Der Aufmarsch der Vorsilben

Eine (nicht ganz ernst gemeinte) Sprachbetrachtung


Das Deutsche ist nicht nur eine Sprache der Silben, es ist eine Sprache der Vor(!)silben. Mehr noch: eine vorsilbenverliebte Sprache. Betrachten wir das etwas genauer.

Es beginnt im Alltag: Kochen ist out, abkochen ist angesagt. Wird man abgebrüht, wenn man abkocht? Rühren ist out, aufrühren ist dran. Aufruhr beginnt in der Küche.

Bei Wahlen geben wir niemandem unsere Stimme, nein, wir geben sie ab. Und was passiert dann mit ihr? Regierungen werden nicht nur gestraft, sie werden abgestraft. Heißt das dann bald "Kopf ab"?

Aber auch das Leben als Ganzes wird nicht geschont, ja, es bleibt nicht ver-schont, und daran hat die hier schon mehrfach genutzte Vorsilbe VER ihren eklatanten An-teil.

Wir sterben nicht mehr: Wir versterben. Verleben wir auch?

Wir lieben eher weniger, aber wir verlieben uns. Verhassen wir auch?

Verwandte sind - ja, was? Winden sie sich, wandern sie, wenden sie (oder wir) uns ab?

Geben ist gut, vergeben ist - zumindest schwierig.

Was ist - in Zeiten der Migration und der dadurch bedingten Deutschkurse eine wichtige Frage - die Systematik?

VER ist gewöhnlich eine Vorsilbe, die Falsches bzw. Negatives andeutet: ver-laufen, ver-legen, ver-wechseln, ver-achten, ver-lieren - doch halt: was ist lieren?

Versprechen? Vererben? Das ist schon eine Menge Stoff zum Philosophieren, man muss bereits aufpassen, sich darin nicht zu ver-rennen.

Teilen ist gut, beim Verteilen bleibt gewöhnlich nicht viel übrig.

Wer sich nach Verbotenem reckt, der verreckt.

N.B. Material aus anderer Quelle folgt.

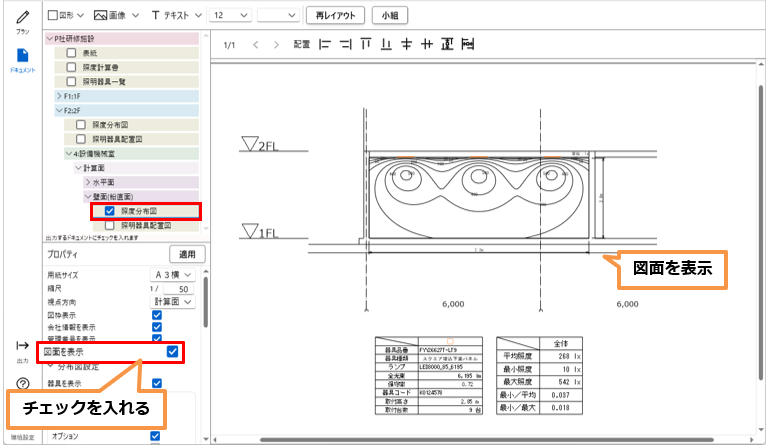Click the last alignment icon in 配置 toolbar
This screenshot has height=448, width=767.
[x=469, y=45]
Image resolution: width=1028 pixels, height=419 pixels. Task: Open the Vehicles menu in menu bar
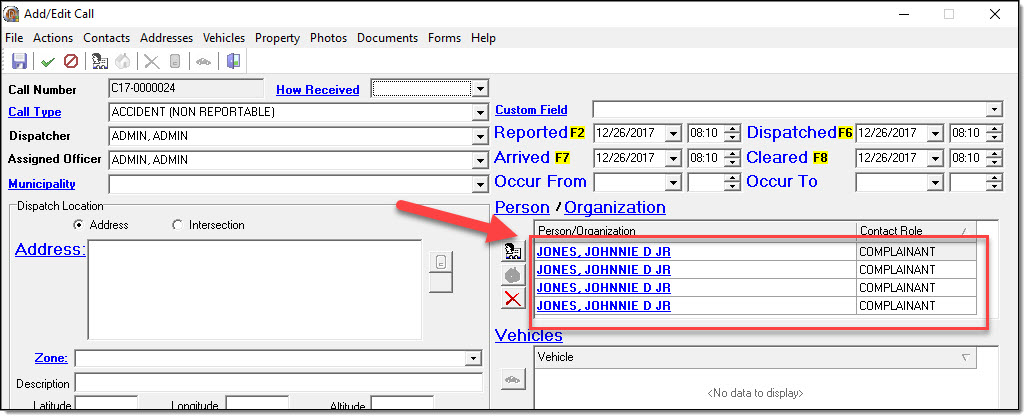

Veredeln macht aus Unedlem Pseudo-Edles.

Ver-reisen lässt auf ein schlechtes Navigationsgerät schließen - oder?

In diesem Sinn ist ver-lieben ein falscher, ein negativer Weg der Liebe - hoffen wir für alle Verliebten, dass die rechte Liebe noch kommt.

Dass Ver-dünnen negativ ist, bezeugt das allgemeine Misstrauen gegen homöopathische Potenzen.

Brisant wird es beim Ver-handeln. Ist Handel an sich schon ein Gewerbe (Achtung: Da steckt werben drin) mit Schlichen, so weiß man beim Verhandeln sogleich, dass man chancenlos ist. Es sei denn, man ist ausreichend ge-witzt, hat also mehr Witz als nur Witz.

Ernst wird es beim Verkehr. Nein, nicht (nur) bei dem, an den Sie, lieber Leser, liebe Leserin jetzt womöglich denken, ich spreche von Fortbewegung (warum nicht schlicht von Bewegung? Darüber dürfen Sie selbst nachdenken).

Verkehr ist die Grundlage einer Lage, in der wir uns ver(!)fahren.

Wenn wir fahren, könnte es noch Zweck und Ziel haben, aber dann müsste das im "Kehr" geschehen, nicht im Ver-kehr, um Zweck und Ziel sprachlich positiv auszudrücken. Oder an der "Kehre"? Aber gerade eine solche ver(!)leitet ja zum Ver-fahren! Was dagegen leitet zum Fahren? Die Kehrtwende, also quasi die Doppelkehre (kehren und wenden, mathematisch-logisch betrachtet eine doppelte Verneinung oder eine 2x 180-Grad-Kurve - rechnen Sie selbst nach), die zu guter Letzt doch in die ursprüngliche Richtung führt?

Ich fühle mich er(!)schöpft, kann keine weiteren Gedanken schöpfen. (Ver)suchen wir einmal, die Richtung zu halten, geradlinig zu sprechen und zu schreiben. Ohne ver-sprechen oder ver-schreiben. (Ver)suchen wir einmal, sparsam zu sein in punkto Vorsilben. Begnügen wir uns mit Silben. Sorgen wir mit einer geraderen Sprache dafür, ja, stehen wir dazu, ver(!)standen zu werden, denn das ist erstaunlicherweise nichts Negatives.

Nehmen wir uns vor, zu leben, zu lieben, zu suchen, zu geben - denn dabei ver(!)geben wir uns (und anderen) nichts.


Ein besonderer Dank an M. B. für ein paar beigesteuerte Wörter!